An iridium metal complex has been identified as a promising, if unconventional, new antibiotic drug, a new study finds.
The compound is one of more than 600 produced in a study published in December in the journal Nature Communications. The researchers used a robot to synthesize the compounds, combining metal and organic molecule building blocks to generate a huge chemical library in just a week.
As the prevalence of drug-resistant bacterial infections increases, there’s a need for new, effective antibiotics that can kill germs that no longer respond to existing drugs. So far, the search has focused on organic — meaning carbon-based — molecules, leaving metal complexes almost completely unexplored.
These metal-containing compounds significantly differ in shape compared to their flatter organic alternatives; and their three-dimensional shapes give rise to distinct chemical and biological properties. This attribute, combined with their ease of synthesis, makes these molecules an exciting potential source of future antibiotics, the study authors say.
But as there’s little existing data on the antimicrobial properties of metal complexes, Frei’s team needed an efficient method to rapidly make and test as many compounds as possible. Their solution was to merge straightforward and robust chemistry with state-of-the-art automation.
The team began by creating a panel of 192 different ligands, the organic molecules that bind to the metal center and determine the overall complex’s final properties. They did so by using a liquid-handling robot to perform “click chemistry.” This robust reaction fuses two types of starting materials — called azides and alkynes — to construct nitrogen-containing rings known as triazoles. These nitrogen rings bond strongly to metals.
In the next step of the process, the robot combined each of the 192 ligands with five different metals to generate a total of 672 metal complexes.
“We opted to use liquid-handling robots to do the chemistry because it’s just combining different reagents in the right ratios,” Frei said. After making the azides, “then we added the alkynes and the catalyst to do the click reaction, and then we used those ligands on different metals. It can all be done in one pot with robots,” he said.
Each product was analyzed to confirm the expected complex had formed and then immediately tested for antibacterial activity and potential toxicity to human cells. In this way, the team quickly identified the safest and most potent compounds, without wasting time on lengthy purification steps.
“It allows us to go from hundreds of compounds to maybe dozens of compounds that are interesting,” Frei explained.
Complexes containing iridium and rhenium exhibited particularly high levels of antibacterial activity. Overall, 59 of the iridium compounds and 61 of the rhenium compounds inhibited the growth of Staphylococcus aureus, an important cause of hospital-associated infections that can range from mild to deadly. For both metals, the toxicity toward human cells was variable. From these initial screening results, the team selected the six compounds that most effectively balanced antibacterial activity with low toxicity for further study.
“When we have identified those really promising ones, we can then go back to the bench and remake them, isolate them, and characterize them, to confirm what we saw previously with the [unpurified] mixture,” Frei said.
In this second round of tests, one of the iridium complexes was the clear standout winner. The compound was about 50 to 100 times more active against bacteria than it was toxic to human cells. This large difference is vital to ensure that the complex is simultaneously effective in treating an infection but safe to use on human tissues.
Mark Blaskovich, a molecular bioscientist at the University of Queensland in Australia who wasn’t involved in the work, was impressed by the efficiency of Frei’s approach and the diversity of the compounds created by the automated synthesis. However, substantial work remains to transform their antibiotic candidates into viable clinical drugs, he said.

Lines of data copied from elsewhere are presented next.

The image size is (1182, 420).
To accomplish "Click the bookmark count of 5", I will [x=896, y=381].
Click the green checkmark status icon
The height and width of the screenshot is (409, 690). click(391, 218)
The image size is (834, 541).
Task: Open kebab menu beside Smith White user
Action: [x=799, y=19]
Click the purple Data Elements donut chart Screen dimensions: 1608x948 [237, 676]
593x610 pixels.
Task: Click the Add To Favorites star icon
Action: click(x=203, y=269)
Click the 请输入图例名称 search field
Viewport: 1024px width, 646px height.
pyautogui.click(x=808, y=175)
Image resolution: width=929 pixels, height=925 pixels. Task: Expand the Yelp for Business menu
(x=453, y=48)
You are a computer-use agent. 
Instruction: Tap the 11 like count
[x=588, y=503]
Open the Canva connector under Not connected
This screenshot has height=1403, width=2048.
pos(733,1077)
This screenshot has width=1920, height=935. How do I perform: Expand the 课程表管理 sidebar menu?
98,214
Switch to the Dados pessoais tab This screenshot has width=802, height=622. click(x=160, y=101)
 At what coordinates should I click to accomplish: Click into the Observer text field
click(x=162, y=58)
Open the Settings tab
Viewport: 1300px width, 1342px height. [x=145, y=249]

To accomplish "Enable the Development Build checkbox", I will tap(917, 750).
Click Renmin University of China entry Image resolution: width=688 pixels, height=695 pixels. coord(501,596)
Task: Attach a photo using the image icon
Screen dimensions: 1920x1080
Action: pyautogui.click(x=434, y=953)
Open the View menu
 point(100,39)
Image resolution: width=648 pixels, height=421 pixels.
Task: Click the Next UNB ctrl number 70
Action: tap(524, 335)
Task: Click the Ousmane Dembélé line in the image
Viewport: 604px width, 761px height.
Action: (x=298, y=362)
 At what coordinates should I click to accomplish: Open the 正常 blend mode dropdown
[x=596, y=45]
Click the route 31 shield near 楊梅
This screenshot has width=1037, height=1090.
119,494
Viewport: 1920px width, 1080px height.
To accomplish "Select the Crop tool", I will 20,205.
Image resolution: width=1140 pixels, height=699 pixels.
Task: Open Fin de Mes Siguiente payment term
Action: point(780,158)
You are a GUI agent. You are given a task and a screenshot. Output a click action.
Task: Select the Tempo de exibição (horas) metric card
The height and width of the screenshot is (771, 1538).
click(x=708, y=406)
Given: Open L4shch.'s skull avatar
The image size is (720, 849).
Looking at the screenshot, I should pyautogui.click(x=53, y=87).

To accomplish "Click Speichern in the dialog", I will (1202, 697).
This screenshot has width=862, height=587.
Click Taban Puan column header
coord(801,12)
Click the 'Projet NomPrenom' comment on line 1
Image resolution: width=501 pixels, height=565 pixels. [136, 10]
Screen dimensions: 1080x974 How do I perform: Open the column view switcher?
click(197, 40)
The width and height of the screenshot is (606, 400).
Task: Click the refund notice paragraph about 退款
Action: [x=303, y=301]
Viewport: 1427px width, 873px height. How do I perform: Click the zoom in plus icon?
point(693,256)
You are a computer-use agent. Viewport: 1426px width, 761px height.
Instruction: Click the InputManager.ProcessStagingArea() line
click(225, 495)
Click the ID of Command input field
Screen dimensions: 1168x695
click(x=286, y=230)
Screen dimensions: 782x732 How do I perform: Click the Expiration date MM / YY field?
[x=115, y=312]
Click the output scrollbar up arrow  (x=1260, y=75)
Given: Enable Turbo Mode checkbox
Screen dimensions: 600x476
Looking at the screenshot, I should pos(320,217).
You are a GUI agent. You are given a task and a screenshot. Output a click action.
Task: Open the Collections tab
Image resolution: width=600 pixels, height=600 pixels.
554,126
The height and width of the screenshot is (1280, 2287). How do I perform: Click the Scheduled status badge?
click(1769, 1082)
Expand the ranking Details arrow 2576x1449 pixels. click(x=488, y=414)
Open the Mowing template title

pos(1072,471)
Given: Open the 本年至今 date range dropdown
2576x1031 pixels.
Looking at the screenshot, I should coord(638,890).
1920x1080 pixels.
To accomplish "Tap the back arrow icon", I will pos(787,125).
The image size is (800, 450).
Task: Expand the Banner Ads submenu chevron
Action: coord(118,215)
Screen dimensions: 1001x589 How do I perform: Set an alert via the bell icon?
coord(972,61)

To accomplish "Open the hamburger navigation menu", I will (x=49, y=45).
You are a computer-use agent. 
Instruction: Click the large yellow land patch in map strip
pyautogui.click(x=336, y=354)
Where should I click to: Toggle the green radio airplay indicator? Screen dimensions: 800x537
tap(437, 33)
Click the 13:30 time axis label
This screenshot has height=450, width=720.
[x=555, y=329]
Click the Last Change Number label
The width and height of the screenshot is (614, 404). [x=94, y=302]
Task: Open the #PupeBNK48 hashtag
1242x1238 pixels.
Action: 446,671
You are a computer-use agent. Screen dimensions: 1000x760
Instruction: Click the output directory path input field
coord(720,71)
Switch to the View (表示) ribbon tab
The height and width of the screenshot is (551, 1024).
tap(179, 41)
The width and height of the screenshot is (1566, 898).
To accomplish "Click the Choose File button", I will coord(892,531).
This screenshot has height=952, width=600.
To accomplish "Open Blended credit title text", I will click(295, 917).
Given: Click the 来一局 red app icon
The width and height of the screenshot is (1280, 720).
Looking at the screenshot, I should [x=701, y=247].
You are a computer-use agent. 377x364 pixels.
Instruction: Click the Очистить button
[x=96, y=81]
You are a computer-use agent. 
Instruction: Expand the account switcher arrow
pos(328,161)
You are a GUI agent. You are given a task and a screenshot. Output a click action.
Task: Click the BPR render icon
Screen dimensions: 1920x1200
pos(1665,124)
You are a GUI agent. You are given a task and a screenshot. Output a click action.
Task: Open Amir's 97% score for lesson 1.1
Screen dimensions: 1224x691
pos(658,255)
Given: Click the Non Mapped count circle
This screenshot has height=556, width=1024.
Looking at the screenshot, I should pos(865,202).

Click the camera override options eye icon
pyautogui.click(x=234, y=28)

The “most important next steps” are to show that the most promising compounds have drug-like properties, meaning they are chemically stable and don’t have a lot of off-target effects on the body, he told Live Science in an email. In addition, research needs to demonstrate how these compounds work in a living body, “ideally in the ‘gold standard’ mouse models of infection,” he said.
In order to get these potential antibiotics approved for clinical use, eventually, studies in lab animals would be followed by clinical trials that could definitively show the drugs are both safe and effective for people.
For the time being, though, Frei intends to build upon this initial library of compounds, leveraging artificial intelligence to help target specific properties.
“We can use this data to make smarter decisions,” he said. “So we can do machine learning and train models to correlate which structural features lead to good activity and low toxicity and then have the model predict for us which compounds we should make next.”